**Exercise 1:** Using the Ochlockonee Timberlands passage, explain what the company did after its 2014 land purchase closed, and describe Dean Saunders's role both in that purchase and afterward.
**Exercise 2:** Continue the Ochlockonee Timberlands passage from its final sentence.

**Selected extract:**
>> begin

Ochlockonee Timberlands

The seller, Ochlockonee Timberlands, was represented by Dean Saunders, founder and managing director of SVN | Saunders Ralston Dantzler Real Estate. A subsidiary of Utah-based AgReserves, Ochlockonee Timberlands paid The St. Joe Company $562 million in 2014 for almost 600 square miles of nonstrategic timberland and rural land in Northwest Florida. The transaction was recognized as the 2014 Land Report Timberland Deal of the Year.

After that transaction closed, Ochlockonee Timberlands began the process of identifying nonessential tracts. Saunders had been one of the brokers involved in the $562 million sale and subsequently listed the Bluffs for $50 million.

>> end

**Supplied entries:**
>> begin

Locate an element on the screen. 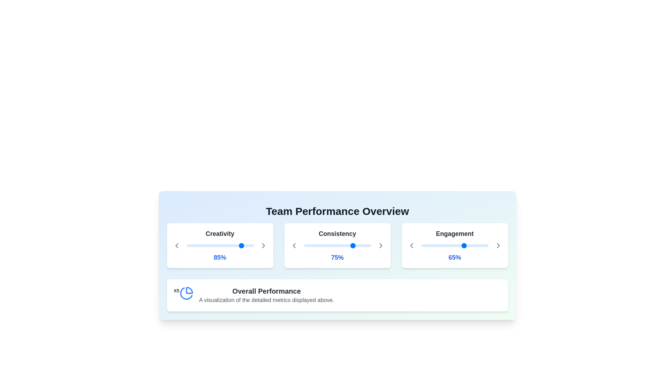 The width and height of the screenshot is (671, 378). the consistency score is located at coordinates (345, 245).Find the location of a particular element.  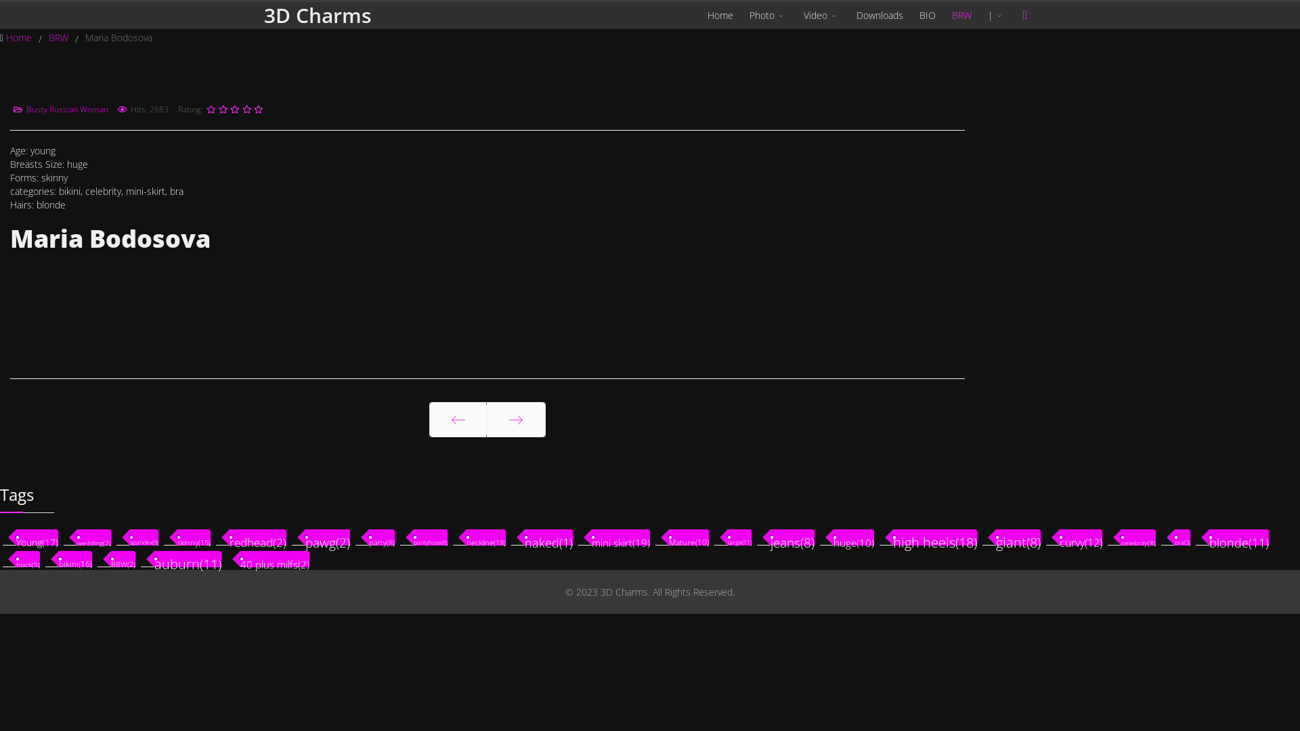

'|' is located at coordinates (997, 16).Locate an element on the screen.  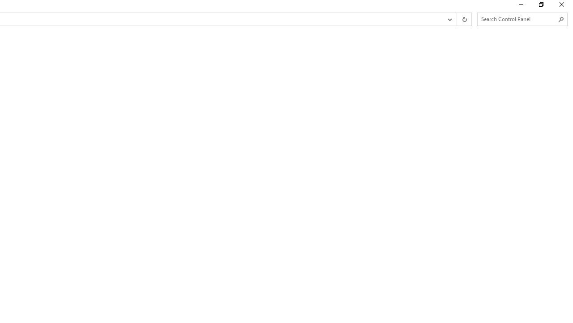
'Refresh "Hardware and Sound" (F5)' is located at coordinates (464, 19).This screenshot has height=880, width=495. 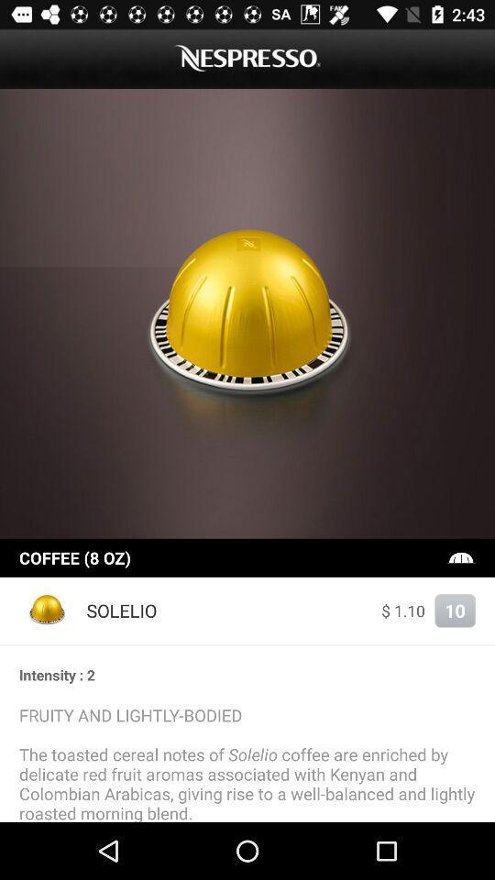 What do you see at coordinates (48, 611) in the screenshot?
I see `the item at the bottom left corner` at bounding box center [48, 611].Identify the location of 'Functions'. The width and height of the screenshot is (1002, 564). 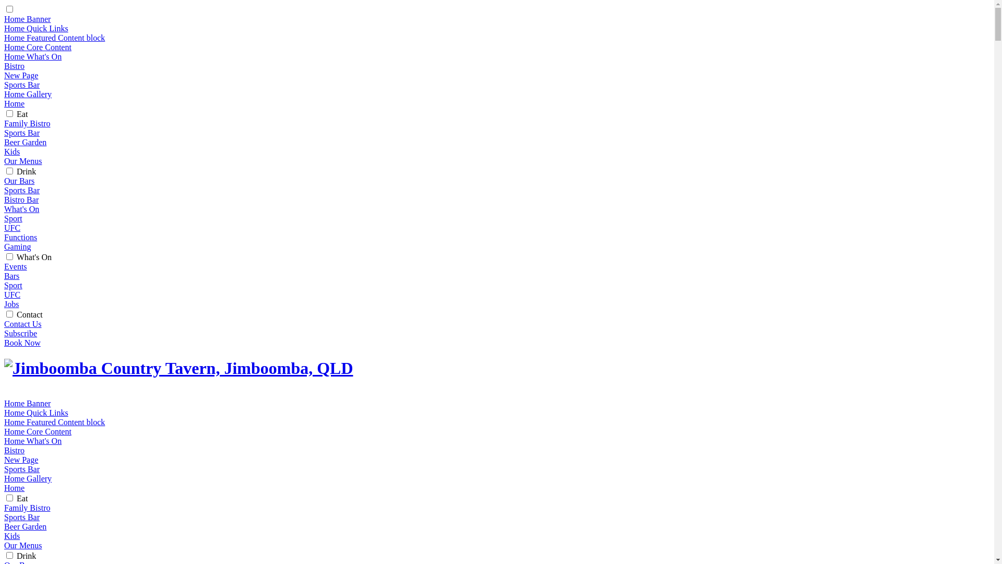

>> end

**Final answer 1:** After the 2014 purchase from The St. Joe Company closed, Ochlockonee Timberlands began identifying nonessential tracts. Dean Saunders had been one of the brokers involved in that $562 million sale, and he later listed the Bluffs for $50 million.

**Final answer 2:**
Conservation Partnership

All told, Saunders spent five years building the partnership alliance that acquired the property. Partners included The Nature Conservancy, which contributed $2.25 million toward the purchase price, and the US Department of Defense, which kicked in $2.19 million. The acquisition boosts the total of protected landscape in Florida’s Big Bend area to more than one million acres.

The Bluffs of Saint Teresa share a continuous border with Bald Point State Park and remain one of the most expansive tracts of undeveloped land on the Gulf Coast. In addition to 17 miles of waterfront, the landholding includes interior lakes, wetlands, floodplain swamp, salt marshes, tidal creeks, and dunes. The habitat is also home to rare plants and endangered species.